> Entries shown

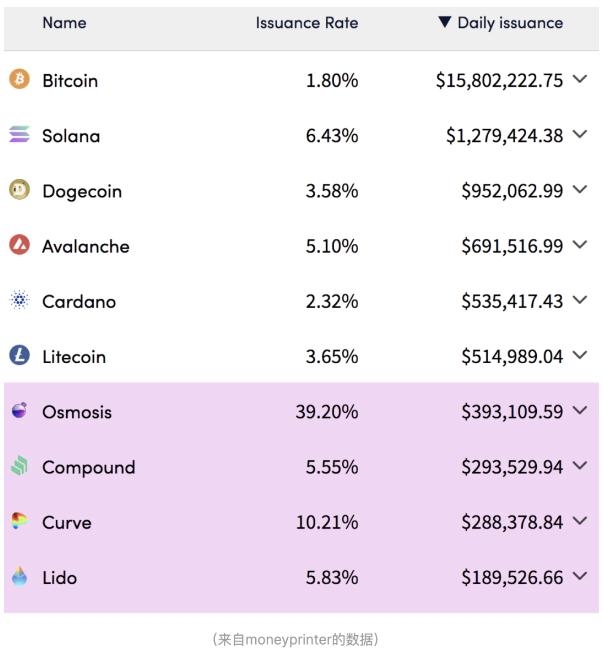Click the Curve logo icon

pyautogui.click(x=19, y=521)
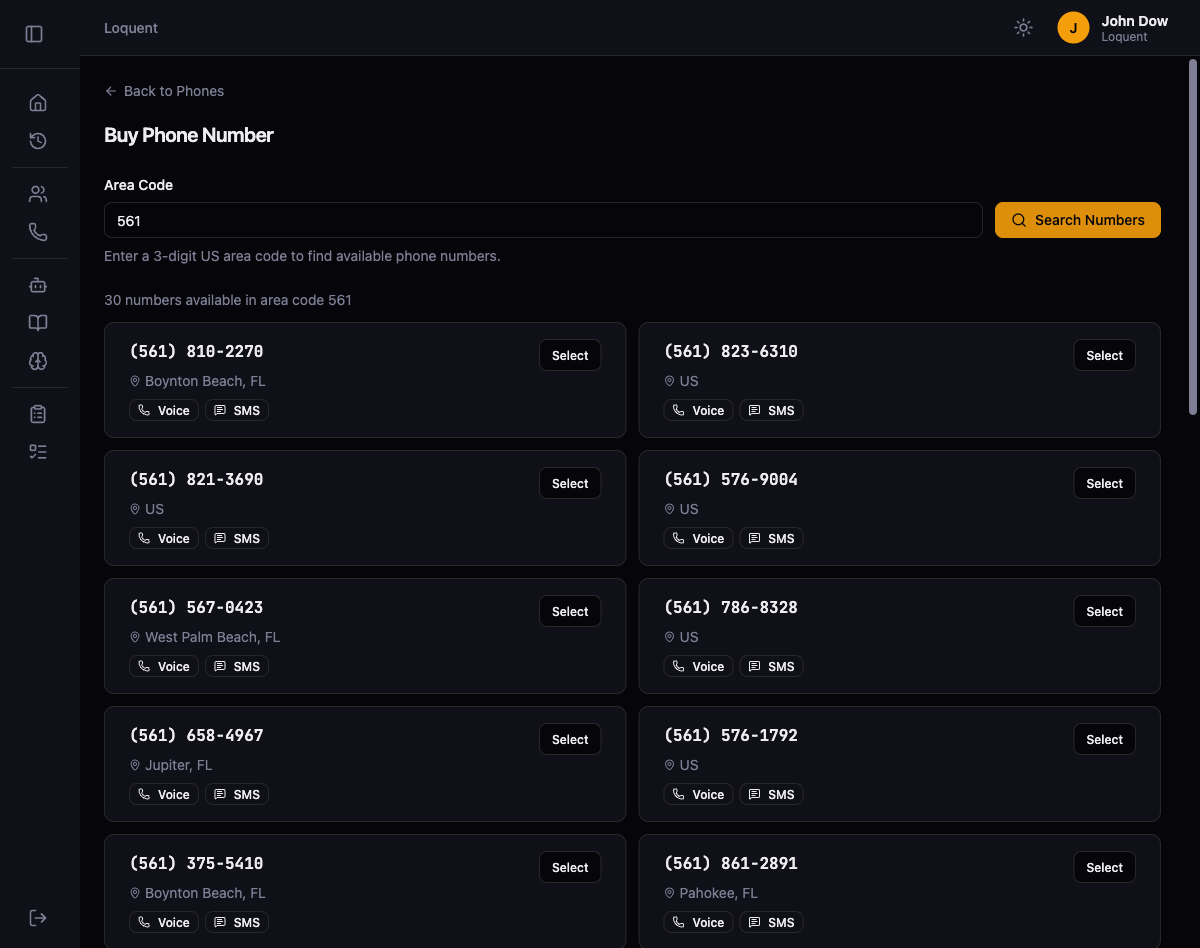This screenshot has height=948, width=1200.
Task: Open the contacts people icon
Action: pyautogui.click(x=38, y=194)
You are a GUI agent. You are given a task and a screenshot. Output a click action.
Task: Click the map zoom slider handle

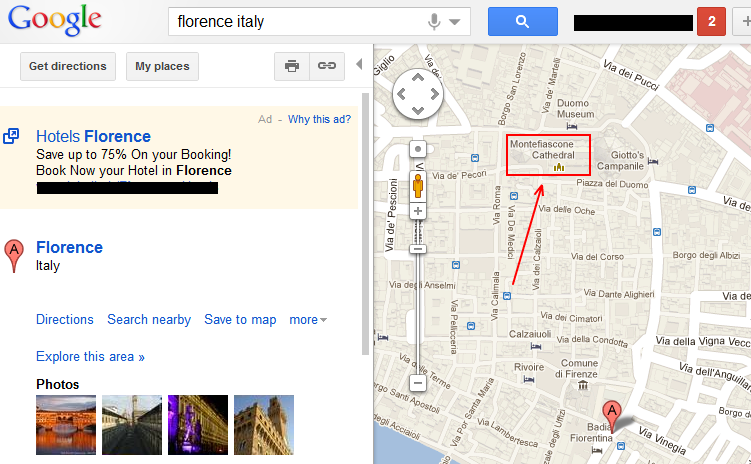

> Work order
Reproduce exactly, and only, the lines from the one with "You are a GUI" to the final line of the listing above; the pictures are to be left out.

> Answer space
You are a GUI agent. You are given a task and a screenshot. Output a click action.
Task: Click the map zoom slider handle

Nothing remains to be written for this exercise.